**Given task**
Substitute "Display" for "Viewport" in the entries, starting with the line that contains "Task: Expand arrow next to キャンペーンを開始する button" and going on through the end of the entries, and give those lines again with nothing else changed. Leave the pictures out of your answer.
══ Records for processing
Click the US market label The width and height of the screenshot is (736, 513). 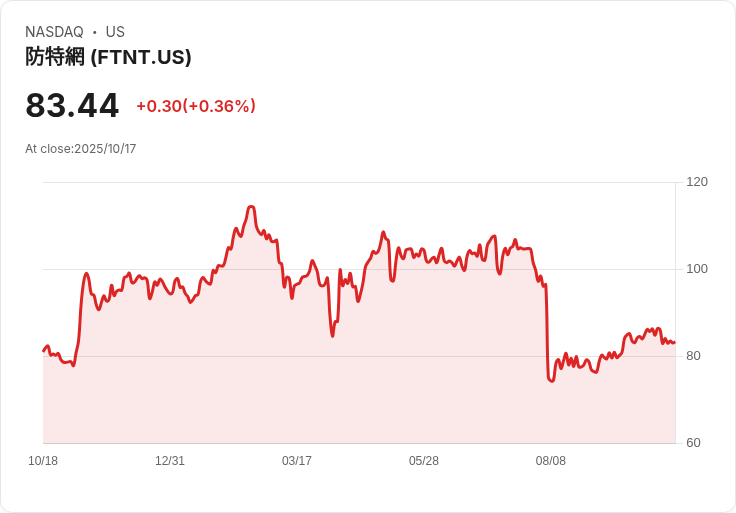tap(115, 32)
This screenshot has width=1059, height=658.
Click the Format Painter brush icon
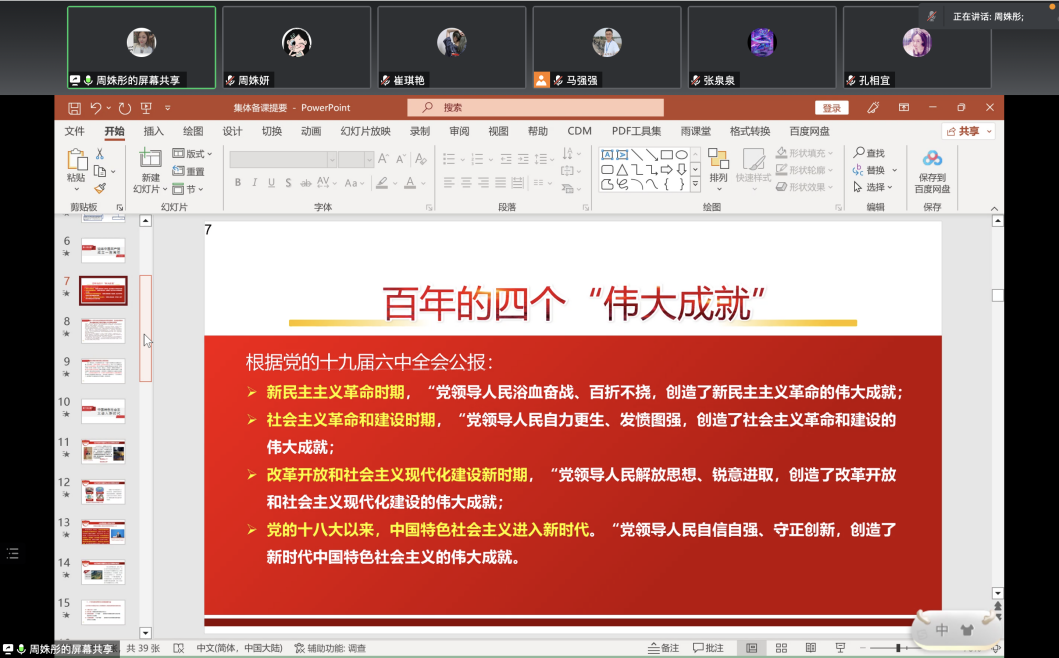point(100,187)
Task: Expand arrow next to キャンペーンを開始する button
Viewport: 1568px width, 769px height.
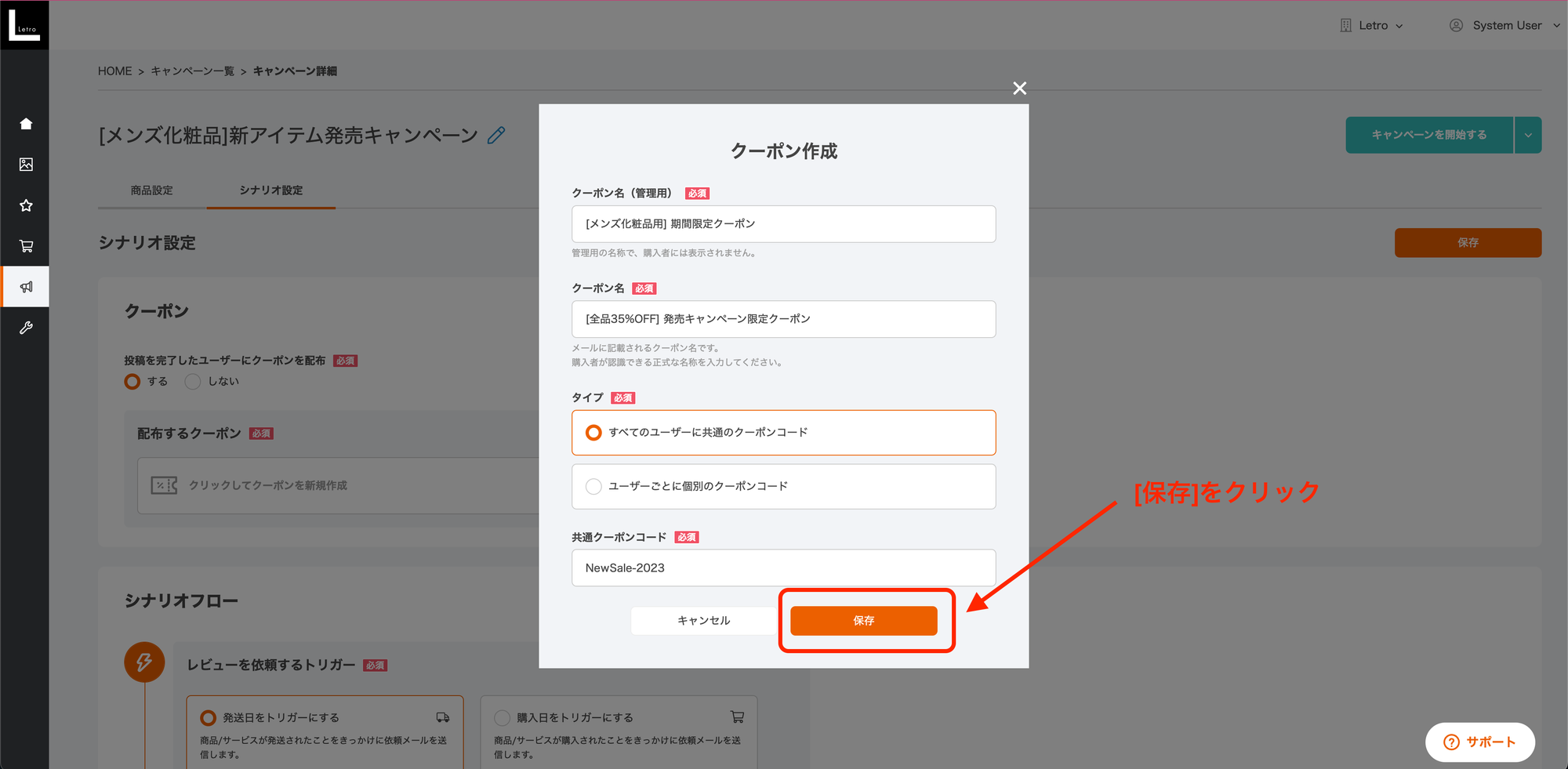Action: click(1527, 135)
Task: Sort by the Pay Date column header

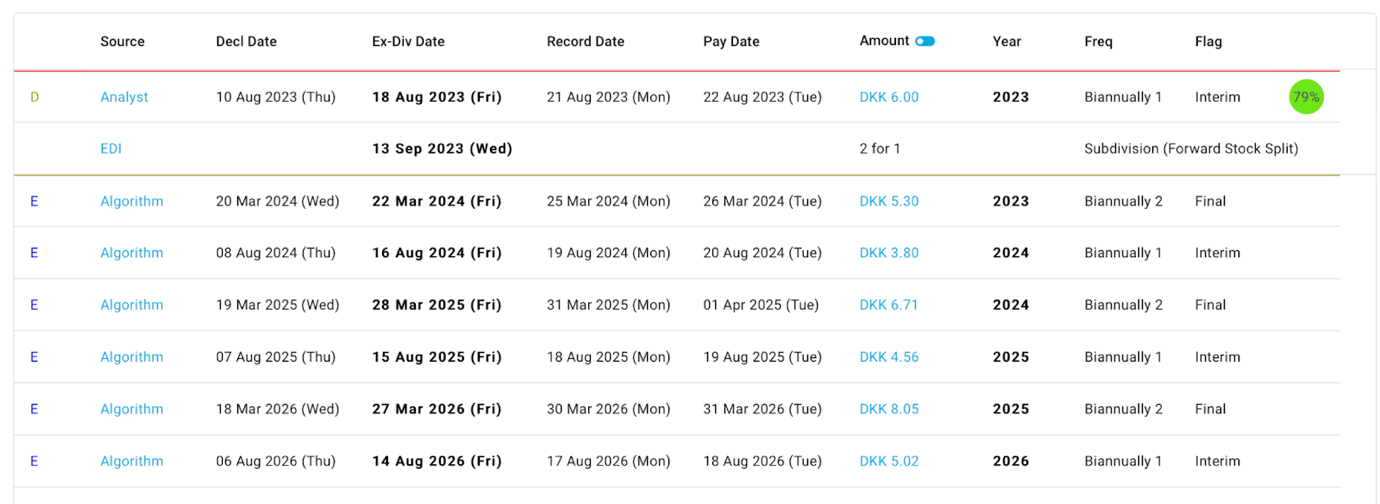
════
**Completed exercise**
Task: Expand arrow next to キャンペーンを開始する button
Display: 1568px width, 769px height.
Action: click(1527, 135)
Task: Sort by the Pay Date column header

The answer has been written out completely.